Dr. Nina Frieß

Literatur und Macht im postsowjetischen Raum

Dr. Nina Frieß

Literatur und Macht im postsowjetischen Raum

Kerstin Siepmann

Projektbeschreibung

In ihrem Projekt fragt die Slavistin Nina Frieß nach der Rolle, die russophone Literatur heute im postsowjetischen Raum spielt. Grundannahme ist dabei, dass sich relevante Diskurse einer Gesellschaft weiterhin in ihrer Literatur spiegeln. Im Fokus steht die Frage, welche Funktionen solche Literaturen heute haben. Dabei wird berücksichtigt, dass Literatur ihre Stellung als gesellschaftliches Leitmedium eingebüßt hat, was ihr – so die These – aber gerade in nicht demokratischen Regimen Freiheiten einräumen könnte, die es in anderen Medien nicht gibt.

Anhand ausgewählter Beispielländer wird zunächst eine Bestandsaufnahme der jeweiligen russophonen Literatur gemacht. In der Analyse ausgewählter Texte werden dann inhaltliche und soziale Dimensionen der Texte genauer untersucht.Aktuell  konzentriert sich Nina Frieß in ihrem Projekt vor allem auf Kasachstan.

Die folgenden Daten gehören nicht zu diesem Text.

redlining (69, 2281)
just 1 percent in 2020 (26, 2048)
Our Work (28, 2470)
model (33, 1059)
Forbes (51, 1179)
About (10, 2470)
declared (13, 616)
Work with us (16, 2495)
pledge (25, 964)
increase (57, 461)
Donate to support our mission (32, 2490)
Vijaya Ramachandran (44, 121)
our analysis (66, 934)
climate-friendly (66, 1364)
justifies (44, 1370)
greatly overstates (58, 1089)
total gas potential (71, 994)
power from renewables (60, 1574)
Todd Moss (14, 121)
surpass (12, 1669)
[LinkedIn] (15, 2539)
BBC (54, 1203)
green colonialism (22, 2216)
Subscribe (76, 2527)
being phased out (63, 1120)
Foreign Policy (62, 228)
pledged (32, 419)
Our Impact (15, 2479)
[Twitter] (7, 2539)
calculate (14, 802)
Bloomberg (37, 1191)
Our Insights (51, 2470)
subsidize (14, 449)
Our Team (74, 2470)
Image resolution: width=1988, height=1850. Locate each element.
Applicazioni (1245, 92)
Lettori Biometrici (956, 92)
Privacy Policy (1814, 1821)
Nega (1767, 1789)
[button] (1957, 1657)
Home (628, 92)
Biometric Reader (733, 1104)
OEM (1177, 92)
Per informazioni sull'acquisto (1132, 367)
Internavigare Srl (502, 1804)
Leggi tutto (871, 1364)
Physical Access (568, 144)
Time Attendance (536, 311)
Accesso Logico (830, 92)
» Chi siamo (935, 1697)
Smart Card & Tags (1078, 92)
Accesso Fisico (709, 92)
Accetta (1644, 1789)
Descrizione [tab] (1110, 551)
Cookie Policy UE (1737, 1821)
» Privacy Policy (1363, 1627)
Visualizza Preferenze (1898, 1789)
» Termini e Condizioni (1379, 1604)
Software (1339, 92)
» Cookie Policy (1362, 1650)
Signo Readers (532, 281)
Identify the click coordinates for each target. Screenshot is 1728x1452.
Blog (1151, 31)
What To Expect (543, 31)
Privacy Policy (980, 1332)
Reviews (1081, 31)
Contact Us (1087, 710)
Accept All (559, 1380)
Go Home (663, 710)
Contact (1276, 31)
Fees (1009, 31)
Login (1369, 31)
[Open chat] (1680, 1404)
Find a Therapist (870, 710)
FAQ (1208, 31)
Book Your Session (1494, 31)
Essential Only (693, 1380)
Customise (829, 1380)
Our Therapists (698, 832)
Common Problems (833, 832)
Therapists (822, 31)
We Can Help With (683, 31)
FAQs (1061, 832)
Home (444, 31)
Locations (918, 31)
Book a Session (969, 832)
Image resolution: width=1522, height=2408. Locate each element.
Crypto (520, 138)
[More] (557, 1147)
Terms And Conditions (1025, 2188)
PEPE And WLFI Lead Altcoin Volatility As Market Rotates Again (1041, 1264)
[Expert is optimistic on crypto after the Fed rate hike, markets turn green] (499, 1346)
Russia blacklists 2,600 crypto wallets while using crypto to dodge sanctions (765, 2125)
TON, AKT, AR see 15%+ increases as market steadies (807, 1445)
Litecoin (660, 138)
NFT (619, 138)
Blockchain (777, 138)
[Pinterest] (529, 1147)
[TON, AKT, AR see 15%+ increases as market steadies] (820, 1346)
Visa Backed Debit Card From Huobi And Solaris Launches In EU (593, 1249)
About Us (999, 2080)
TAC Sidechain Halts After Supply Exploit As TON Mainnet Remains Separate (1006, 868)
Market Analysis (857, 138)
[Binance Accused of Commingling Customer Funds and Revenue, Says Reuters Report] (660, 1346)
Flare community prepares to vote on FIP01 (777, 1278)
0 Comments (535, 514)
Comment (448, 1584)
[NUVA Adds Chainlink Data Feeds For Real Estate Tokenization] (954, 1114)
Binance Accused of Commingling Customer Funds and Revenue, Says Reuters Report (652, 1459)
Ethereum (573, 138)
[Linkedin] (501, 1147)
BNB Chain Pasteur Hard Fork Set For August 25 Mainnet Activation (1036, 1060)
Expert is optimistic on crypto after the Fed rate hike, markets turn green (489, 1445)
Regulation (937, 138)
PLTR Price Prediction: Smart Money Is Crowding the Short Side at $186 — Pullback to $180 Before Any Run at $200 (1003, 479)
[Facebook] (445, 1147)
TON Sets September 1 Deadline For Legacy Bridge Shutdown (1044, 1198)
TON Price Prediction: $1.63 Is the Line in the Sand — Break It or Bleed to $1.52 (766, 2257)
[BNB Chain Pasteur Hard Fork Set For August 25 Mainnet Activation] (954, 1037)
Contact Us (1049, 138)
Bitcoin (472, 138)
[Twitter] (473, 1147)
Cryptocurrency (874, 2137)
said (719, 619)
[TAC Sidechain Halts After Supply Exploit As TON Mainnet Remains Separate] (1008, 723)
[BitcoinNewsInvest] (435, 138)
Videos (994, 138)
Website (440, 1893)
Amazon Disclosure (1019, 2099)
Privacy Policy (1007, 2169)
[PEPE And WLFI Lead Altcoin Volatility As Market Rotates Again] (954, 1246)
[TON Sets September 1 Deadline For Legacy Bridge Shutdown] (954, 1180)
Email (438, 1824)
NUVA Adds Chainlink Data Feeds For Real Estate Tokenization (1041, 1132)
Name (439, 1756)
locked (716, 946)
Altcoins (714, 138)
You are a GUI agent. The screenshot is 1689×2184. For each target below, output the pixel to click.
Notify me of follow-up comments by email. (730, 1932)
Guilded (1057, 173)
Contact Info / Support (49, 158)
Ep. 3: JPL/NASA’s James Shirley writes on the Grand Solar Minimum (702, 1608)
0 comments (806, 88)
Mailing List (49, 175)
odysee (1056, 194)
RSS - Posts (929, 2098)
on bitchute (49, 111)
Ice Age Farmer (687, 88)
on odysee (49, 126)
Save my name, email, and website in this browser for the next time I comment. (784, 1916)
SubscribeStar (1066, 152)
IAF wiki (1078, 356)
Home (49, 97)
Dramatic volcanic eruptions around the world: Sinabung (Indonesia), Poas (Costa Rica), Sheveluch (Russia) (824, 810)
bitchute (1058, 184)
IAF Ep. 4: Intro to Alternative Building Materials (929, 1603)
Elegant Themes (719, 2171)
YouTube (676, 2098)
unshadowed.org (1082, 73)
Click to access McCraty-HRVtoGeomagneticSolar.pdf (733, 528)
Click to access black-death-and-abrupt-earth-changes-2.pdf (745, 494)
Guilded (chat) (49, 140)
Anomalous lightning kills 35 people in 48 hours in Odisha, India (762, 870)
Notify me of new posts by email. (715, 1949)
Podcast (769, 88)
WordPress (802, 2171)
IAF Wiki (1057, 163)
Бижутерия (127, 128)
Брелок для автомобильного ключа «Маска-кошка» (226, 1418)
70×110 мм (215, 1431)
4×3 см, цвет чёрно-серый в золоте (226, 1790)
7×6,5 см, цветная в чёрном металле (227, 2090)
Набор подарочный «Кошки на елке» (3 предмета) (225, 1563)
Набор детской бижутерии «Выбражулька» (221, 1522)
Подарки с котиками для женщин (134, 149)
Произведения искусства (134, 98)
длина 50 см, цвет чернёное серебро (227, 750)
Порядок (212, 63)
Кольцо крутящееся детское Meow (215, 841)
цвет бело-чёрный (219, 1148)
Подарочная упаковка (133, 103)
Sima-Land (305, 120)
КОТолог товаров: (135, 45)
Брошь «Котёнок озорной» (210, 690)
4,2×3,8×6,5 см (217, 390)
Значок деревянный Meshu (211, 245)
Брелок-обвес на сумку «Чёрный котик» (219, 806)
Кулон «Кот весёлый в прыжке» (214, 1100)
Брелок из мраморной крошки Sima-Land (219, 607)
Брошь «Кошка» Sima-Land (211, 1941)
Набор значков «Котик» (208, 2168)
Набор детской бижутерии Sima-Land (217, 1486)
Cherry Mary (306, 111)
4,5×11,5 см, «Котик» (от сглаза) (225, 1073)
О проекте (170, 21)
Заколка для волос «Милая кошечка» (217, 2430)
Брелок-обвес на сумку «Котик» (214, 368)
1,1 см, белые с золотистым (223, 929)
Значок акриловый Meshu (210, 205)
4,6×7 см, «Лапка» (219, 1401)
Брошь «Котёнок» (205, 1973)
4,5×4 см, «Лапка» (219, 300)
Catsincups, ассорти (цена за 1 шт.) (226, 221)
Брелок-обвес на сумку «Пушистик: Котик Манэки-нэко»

Betrachtet man die existierende Forschung rund um postsowjetische Literaturen fällt auf, dass sich diese vor allem mit den Entwicklungen in Russland befasst. Dieser Russlandzentrismus trifft sowohl auf theoretische Diskurse als auch auf Literatur selbst zu. Russophone Literaturen, die nach dem Ende der Sowjetunion außerhalb Russlands entstanden, werden kaum untersucht – das Projekt bewegt sich damit auf einem wenig erschlossenen Forschungsfeld und strebt an, dieses Desiderat zu schließen.

Methodik

  • Qualitative Textanalysen
  • Diskursanalysen
  • Experteninterviews

Kernfragen

  • Welche Rolle spielt russophone Literatur im postsowjetischen Raum?
  • Welche gesellschaftlichen Diskurse spiegeln sich in außerhalb Russlands entstehenden russophonen Literaturen wider?
  • In welcher Beziehung stehen russophone Literaturen und ihre Autor*innen zu Russland?